MacWorld ChargeHub review: Goodbye power strip, hello multi-device charging!
In my family, there are a total of six iOS devices: A pair of iPhones and iPads for the wife and me, and another pair of iPads for the kiddos. That means we’re often scrambling to find AC adapters and spare outlets when it comes time to charge everything.
Enter ChargeHub, billed as “the power strip for the 21st century,” a bold claim that’s more than marketing hype. After all, for most smartphone and tablet users, it doesn’t make sense to use wall outlets and traditional power strips with bulky AC adapters when a few simple USB cables get the job done.
That’s exactly what this is: An inch and a half tall, 3.5-inch round polycarbonate puck that provides multiple USB ports from a single AC outlet. Weighing only half a pound, the charger accepts dual voltage 110-240V input, making it compact enough for international travel.
ChargeHub is available in three models, distinguished by the number of ports and how much power they output. The three-port, 25-watt X3 ($39.99 MSRP; $30 on Amazon) and the five-port, 40-watt X5 ($50; available on Amazon), but there’s also a seven-port, 44-watt X7 ($60; available on Amazon).

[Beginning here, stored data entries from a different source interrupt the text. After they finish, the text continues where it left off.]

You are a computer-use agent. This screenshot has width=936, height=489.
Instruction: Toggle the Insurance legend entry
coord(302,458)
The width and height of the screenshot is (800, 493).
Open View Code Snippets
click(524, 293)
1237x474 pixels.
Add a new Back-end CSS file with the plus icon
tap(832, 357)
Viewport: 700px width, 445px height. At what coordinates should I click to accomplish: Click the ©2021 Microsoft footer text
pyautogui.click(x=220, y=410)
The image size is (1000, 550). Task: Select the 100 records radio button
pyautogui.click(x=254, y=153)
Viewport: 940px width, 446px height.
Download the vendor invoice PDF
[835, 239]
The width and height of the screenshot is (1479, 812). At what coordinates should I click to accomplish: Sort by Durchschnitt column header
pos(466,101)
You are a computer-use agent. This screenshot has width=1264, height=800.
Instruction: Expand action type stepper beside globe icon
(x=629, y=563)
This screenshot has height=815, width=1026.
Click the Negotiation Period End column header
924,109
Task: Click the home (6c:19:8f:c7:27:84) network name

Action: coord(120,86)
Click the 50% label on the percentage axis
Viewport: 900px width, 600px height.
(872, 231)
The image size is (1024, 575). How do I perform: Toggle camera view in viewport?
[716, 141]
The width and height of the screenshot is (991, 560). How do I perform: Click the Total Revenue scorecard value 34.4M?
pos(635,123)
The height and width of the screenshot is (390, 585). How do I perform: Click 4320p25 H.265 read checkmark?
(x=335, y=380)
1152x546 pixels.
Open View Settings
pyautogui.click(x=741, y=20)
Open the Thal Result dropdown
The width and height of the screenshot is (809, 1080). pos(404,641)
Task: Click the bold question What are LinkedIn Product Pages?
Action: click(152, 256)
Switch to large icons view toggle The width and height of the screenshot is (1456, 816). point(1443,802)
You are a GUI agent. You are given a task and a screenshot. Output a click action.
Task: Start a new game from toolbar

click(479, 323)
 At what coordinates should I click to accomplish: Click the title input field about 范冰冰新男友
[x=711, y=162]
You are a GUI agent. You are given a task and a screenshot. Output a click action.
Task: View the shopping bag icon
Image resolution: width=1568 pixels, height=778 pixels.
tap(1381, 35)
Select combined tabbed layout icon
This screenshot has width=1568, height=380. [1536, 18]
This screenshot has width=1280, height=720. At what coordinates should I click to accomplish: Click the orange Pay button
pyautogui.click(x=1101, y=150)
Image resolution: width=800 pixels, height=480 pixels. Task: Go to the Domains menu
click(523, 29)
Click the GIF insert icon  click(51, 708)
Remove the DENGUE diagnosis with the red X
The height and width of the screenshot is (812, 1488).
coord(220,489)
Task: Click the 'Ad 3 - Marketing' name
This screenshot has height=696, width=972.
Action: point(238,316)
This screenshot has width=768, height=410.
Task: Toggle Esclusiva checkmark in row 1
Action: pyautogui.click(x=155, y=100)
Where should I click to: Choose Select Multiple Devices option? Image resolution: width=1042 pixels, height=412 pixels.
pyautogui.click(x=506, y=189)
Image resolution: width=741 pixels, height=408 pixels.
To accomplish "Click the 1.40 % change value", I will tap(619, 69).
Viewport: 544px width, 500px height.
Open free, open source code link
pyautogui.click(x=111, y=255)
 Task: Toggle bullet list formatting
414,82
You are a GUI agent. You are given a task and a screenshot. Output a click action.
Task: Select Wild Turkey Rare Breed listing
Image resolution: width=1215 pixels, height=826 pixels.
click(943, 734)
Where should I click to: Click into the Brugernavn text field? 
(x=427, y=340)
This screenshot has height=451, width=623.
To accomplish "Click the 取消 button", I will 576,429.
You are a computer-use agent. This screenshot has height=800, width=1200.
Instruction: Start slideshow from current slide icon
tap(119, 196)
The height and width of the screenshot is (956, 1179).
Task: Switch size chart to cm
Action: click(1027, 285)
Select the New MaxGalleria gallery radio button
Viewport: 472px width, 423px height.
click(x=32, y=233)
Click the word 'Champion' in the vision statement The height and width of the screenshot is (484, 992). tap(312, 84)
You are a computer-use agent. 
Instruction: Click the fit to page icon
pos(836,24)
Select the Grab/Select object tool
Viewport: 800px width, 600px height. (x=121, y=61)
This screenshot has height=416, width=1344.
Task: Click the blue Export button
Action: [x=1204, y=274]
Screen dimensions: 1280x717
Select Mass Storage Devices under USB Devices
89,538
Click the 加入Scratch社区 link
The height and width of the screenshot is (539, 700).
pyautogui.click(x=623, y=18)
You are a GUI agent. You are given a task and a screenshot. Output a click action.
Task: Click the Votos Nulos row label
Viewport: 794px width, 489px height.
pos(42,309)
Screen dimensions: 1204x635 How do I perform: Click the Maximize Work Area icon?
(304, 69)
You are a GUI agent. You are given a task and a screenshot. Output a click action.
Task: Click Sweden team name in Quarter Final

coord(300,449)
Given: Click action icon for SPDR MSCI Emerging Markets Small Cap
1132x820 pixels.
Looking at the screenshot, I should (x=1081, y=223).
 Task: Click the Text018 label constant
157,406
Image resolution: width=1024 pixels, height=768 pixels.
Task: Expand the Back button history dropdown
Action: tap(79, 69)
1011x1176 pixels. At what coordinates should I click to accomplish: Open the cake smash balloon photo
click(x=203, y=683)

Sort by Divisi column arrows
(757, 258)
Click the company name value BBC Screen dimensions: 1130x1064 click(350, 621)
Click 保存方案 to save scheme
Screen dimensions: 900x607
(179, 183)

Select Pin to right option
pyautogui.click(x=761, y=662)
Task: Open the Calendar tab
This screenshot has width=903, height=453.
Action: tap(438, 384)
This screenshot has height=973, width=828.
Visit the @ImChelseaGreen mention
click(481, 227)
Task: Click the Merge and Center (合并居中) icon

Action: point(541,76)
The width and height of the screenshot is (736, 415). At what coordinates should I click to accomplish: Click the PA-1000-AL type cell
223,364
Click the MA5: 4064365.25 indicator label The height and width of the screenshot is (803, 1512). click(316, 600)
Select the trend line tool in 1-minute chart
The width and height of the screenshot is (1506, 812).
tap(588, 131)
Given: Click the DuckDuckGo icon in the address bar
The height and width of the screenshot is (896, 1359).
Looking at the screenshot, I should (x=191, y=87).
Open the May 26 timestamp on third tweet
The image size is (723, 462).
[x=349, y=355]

The six-foot, two-prong AC cable at the back of the unit is detachable, and conveniently includes a Velcro strap to reduce the amount of excess cables. That doesn’t help when plugging in multiple devices with stock Lightning cables, but the company sells 3.5-inch flat cables designed for this purpose; unfortunately, none are included with the X3 or X5, but a pack of four sells for $24.
ChargeHub makes up for that stinginess by offering the ability to customize. Each model is available in your choice of eight colors: Black, white, red, blue, pink, purple, orange or green. (X7 is also available in clear, or with a square design.) But the customization doesn’t stop there.
Users are encouraged to swap out the company’s logo on the top with one of your own, courtesy of a web-based Design Studio. Here you can add photos (your own or from a large image gallery), add text, and export a PDF file to print at home. It’s a fairly basic, Adobe Flash-powered affair, but gets the job done.
Otherwise, ChargeHub delivers where it counts. Each port is capable of pushing a maximum of 2.4A for the fastest charging speeds currently available with iOS devices. The hardware is solid and well-built, and I liked the rubberized ring around the bottom that keeps the unit from sliding around on a kitchen counter.